Auf der riesigen Leinwand in der Mitte der Berliner Mercedes-Benz-Arena laufen Bilder von zerbombten Städten, Charly Chaplins Stimme kreischt aus den Lautsprechern, der Schriftzug „#metoo“ mischt sich mit einem Bild von Edward Snowden. Plötzlich trommelt Schlagzeuger Larry Mullen los, das Gitarrenriff von „Lights of Home“ erklingt, und langsam sind Bono und Co. durch den meterhohen LED-Screen zu sehen. U2 war schon immer eine politische Band, bei ihrem jüngsten Konzert am Freitagabend in der Hauptstadt ließen sie tatsächlich kein Thema aus - selbst die rechten Krawalle von Chemnitz wurden auf der Bühne verhandelt.

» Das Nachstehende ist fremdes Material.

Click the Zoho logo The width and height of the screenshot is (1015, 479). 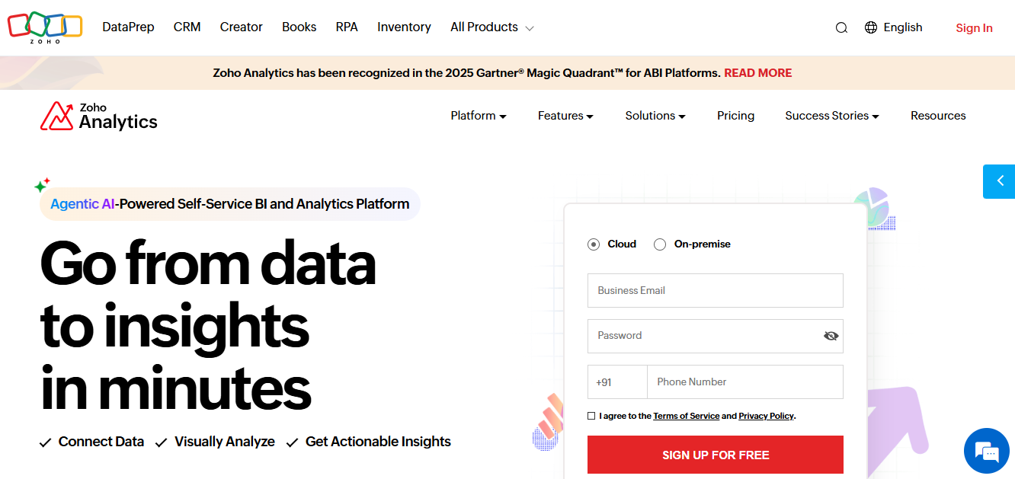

„Berlin, ich liebe dich!“, grüßt Frontmann Bono (58) auf Deutsch die rund 14.500 Fans in der ausverkauften Arena. Kaum einer auf den Rängen ist sitzengeblieben. Das Publikum ist bunt gemischt von Fans der ersten Stunde bis hin zu Kindern, die mit ihren Vätern gekommen sind. Mit „I Will Follow“ folgt der nächste Hit. Das Quartett hat sich inzwischen aus dem Inneren der Leinwand auf die Hauptbühne begeben. Sänger Bono mit seinen blauen Brillengläsern heizt ein.